Job: List every line of the items that contains the string "Instruction", matching case exactly.

Dataset records:
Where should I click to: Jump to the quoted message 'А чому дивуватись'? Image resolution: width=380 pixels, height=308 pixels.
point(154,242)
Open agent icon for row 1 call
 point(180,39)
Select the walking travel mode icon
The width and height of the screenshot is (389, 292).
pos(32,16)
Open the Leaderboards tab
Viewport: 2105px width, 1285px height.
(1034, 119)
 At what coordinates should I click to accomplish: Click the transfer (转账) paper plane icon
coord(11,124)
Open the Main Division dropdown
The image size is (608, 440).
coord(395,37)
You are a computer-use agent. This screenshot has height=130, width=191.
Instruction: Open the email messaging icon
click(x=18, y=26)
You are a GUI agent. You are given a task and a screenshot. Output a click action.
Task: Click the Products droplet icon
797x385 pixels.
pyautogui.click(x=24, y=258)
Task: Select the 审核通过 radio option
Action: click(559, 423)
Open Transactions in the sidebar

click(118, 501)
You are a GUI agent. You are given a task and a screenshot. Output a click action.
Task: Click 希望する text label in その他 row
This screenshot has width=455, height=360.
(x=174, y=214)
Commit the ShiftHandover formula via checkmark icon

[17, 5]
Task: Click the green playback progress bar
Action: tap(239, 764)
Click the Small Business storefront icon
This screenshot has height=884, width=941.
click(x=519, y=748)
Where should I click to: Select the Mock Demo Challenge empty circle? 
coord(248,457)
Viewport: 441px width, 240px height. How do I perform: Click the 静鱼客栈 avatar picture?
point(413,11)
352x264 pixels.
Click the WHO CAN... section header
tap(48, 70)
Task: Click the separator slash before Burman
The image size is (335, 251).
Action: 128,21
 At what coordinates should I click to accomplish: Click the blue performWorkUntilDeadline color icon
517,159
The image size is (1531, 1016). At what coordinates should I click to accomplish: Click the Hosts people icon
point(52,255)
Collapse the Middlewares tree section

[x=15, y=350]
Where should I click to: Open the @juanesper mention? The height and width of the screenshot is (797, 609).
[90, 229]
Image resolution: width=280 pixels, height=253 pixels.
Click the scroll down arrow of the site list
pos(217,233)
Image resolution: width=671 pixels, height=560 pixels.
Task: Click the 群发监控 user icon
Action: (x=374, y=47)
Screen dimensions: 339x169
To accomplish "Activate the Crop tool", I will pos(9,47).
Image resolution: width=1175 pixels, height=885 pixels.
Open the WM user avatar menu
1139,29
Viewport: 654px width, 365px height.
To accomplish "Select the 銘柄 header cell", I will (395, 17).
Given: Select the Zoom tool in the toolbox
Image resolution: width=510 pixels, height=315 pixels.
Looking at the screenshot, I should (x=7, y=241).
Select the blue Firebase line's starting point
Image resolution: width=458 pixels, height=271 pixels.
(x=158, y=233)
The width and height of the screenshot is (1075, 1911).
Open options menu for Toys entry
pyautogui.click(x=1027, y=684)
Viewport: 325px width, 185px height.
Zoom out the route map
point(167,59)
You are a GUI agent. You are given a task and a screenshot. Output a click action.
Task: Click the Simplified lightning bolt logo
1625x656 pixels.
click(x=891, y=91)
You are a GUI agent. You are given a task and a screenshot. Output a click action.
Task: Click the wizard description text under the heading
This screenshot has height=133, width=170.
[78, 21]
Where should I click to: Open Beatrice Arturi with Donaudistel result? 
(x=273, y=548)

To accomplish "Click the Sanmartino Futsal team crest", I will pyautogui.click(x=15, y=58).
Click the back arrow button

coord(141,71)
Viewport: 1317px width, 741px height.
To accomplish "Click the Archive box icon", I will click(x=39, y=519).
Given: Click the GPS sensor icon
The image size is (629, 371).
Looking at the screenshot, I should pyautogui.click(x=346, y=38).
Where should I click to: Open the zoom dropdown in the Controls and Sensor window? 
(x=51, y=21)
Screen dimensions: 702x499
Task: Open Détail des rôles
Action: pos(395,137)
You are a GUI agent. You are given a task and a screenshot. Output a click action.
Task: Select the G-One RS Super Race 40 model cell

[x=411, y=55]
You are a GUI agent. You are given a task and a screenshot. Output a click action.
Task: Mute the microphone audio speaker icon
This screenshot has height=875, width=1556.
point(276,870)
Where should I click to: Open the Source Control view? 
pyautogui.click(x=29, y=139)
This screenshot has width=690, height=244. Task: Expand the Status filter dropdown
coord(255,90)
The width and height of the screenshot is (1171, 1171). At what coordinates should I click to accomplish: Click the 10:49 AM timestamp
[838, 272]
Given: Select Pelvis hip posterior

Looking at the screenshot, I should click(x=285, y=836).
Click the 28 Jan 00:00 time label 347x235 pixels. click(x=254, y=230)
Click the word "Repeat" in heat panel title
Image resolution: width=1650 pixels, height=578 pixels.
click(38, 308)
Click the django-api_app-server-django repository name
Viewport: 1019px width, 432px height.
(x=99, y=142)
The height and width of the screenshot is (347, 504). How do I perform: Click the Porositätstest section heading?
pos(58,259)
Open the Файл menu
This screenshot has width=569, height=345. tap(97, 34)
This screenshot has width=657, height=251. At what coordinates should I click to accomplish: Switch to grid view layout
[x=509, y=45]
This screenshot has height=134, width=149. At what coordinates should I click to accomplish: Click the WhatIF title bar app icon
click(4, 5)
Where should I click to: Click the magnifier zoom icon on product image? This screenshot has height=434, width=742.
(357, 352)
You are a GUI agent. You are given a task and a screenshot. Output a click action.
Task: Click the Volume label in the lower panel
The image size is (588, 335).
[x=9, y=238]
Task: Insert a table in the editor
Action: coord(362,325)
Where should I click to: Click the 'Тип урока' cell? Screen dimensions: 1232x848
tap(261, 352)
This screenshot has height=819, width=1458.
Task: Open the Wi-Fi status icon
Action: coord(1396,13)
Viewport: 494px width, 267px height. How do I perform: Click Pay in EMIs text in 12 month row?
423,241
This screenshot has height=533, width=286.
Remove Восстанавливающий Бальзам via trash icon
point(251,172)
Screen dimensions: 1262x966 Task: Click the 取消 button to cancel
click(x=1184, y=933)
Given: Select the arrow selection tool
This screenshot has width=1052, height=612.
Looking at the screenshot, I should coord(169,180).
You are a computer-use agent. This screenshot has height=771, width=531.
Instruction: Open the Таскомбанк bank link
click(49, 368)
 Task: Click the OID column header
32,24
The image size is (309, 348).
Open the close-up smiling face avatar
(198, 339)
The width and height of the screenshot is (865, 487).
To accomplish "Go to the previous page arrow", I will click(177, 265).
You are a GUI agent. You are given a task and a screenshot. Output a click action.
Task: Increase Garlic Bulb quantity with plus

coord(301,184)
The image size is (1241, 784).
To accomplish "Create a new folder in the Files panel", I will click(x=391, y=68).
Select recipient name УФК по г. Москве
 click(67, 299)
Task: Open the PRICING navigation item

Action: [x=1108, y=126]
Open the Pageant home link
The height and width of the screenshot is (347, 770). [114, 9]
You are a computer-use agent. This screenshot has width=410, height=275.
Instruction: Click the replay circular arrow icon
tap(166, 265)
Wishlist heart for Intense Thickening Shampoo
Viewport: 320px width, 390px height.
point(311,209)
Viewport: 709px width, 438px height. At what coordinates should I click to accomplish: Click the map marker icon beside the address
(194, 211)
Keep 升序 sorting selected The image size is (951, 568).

Solution to the problem:
Instruction: Open the email messaging icon
Instruction: Open the Таскомбанк bank link
Instruction: Click the replay circular arrow icon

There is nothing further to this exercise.